Há um nítido sentimento de que a Educação no Brasil está caminhando no sentido inverso ao do restante do mundo. Enquanto nos países mais desenvolvidos, por conta da almejada melhoria do sistema como fator preponderante para o avanço do setor com o objetivo único de elevar a qualidade de vida das pessoas, por aqui tudo parece seguir na contramão.
Norte-americanos, europeus e asiáticos, concluíram que a visão holística é a melhor plataforma de atuação, incentivando a integração e o desenvolvimento de planos conjuntos de ação. Enxergar o universo como um todo e proceder de forma compartilhada são atitudes político-educacionais que denotam modernidade e estratégia globalizada.
Depois de uma passagem meteórica, que certamente não vai deixar saudades, pelo Ministério da Educação, Ricardo Vélez Rodríguez foi substituído por Abraham Weintraub. A troca de comandante, porém, não acrescentou a dinâmica esperada. O ministro anunciou nesta semana, por exemplo, que pretende reduzir o investimento no ensino superior e revelou que as universidades federais terão cortes de 30% no orçamento.

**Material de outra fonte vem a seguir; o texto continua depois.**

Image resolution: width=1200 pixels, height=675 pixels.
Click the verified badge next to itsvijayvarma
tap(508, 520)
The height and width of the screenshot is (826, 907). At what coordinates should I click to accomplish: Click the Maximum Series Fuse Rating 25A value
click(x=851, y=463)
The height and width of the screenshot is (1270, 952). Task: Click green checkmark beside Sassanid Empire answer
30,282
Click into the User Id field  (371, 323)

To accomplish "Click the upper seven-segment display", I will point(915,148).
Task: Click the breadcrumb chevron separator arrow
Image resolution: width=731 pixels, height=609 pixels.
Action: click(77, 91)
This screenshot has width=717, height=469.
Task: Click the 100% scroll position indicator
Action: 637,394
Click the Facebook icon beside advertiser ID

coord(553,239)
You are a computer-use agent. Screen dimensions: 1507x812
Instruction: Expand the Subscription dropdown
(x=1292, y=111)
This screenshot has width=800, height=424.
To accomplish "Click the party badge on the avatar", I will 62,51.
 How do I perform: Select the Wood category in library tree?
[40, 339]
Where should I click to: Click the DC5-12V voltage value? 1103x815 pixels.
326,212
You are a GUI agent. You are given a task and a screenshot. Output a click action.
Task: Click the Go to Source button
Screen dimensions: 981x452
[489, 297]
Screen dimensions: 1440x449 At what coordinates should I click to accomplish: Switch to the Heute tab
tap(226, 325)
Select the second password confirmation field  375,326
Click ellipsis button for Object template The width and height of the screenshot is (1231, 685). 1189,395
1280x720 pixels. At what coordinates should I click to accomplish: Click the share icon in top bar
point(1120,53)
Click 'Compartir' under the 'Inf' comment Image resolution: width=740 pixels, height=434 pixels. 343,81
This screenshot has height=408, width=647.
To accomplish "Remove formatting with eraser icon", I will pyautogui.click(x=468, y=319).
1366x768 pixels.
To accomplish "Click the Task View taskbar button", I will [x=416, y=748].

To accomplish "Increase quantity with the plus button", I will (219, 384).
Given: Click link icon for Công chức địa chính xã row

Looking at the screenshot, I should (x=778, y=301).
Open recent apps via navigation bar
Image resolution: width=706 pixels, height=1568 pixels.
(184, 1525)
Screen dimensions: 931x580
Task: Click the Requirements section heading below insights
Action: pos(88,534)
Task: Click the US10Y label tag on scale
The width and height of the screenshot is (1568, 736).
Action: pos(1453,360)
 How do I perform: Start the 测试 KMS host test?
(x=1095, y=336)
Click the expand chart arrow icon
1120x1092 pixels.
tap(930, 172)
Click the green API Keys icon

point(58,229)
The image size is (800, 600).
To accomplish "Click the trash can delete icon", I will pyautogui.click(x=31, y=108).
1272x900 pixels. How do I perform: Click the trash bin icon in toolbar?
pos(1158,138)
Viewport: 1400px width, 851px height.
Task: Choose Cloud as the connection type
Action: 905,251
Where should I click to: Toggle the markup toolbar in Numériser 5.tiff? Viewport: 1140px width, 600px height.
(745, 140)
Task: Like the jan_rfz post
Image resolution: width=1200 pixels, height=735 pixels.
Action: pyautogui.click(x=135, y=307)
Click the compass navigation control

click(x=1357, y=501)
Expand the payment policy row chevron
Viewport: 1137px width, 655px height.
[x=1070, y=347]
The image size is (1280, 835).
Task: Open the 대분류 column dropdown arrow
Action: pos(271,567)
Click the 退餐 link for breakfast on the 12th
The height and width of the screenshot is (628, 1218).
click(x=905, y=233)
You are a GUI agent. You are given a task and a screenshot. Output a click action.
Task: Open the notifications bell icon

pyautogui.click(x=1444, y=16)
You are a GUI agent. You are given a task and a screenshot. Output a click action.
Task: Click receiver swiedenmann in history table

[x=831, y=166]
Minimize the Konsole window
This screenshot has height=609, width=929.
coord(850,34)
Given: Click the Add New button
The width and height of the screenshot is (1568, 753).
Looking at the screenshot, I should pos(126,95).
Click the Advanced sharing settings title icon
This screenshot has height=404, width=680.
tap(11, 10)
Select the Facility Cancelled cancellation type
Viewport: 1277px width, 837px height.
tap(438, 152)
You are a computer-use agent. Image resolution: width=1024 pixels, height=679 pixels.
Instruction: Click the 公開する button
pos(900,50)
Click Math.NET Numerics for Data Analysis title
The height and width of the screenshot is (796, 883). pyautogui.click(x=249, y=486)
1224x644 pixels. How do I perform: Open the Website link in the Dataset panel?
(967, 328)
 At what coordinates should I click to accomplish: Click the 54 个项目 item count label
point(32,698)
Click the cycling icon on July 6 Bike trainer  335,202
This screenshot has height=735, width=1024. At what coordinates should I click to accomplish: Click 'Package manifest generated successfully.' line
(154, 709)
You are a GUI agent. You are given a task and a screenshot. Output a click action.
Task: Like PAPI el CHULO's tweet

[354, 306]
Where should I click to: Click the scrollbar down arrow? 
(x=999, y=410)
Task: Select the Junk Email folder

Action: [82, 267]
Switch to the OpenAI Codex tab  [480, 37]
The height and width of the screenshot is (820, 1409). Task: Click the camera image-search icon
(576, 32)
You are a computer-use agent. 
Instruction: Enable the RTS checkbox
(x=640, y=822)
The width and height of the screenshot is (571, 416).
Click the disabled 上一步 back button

A justificativa para a redução nada tem a ver com falta de recursos ou com um planejamento mais econômico e eficaz. A proposta declarada de Weintraub é enfraquecer os núcleos ideológicos de esquerda estabelecidos no comando das universidades, vistos pelo governo como os fantasmas a serem exorcizados. Ao não identificar o verdadeiro prejuízo que os cortes de verba podem representar para o futuro do país, o ministro se equivoca na ideia, acreditando que pode corrigir as diretrizes da oposição com a punição por meio do bloqueio orçamentário.
O quadro estatístico é alarmante: nos últimos quatro anos, a queda contabilizada é de 56% nos gastos com Educação, baixando de R$ 11,3 bilhões para R$ 4,9 bilhões. Com isso, não há discurso que faça as pessoas acreditarem na propalada prioridade para a área prometida pelo presidente Jair Bolsonaro (PSL). Remar contra a correnteza não é simplesmente uma questão de confundir o sentido direcional; é uma demonstração de falta de inteligência.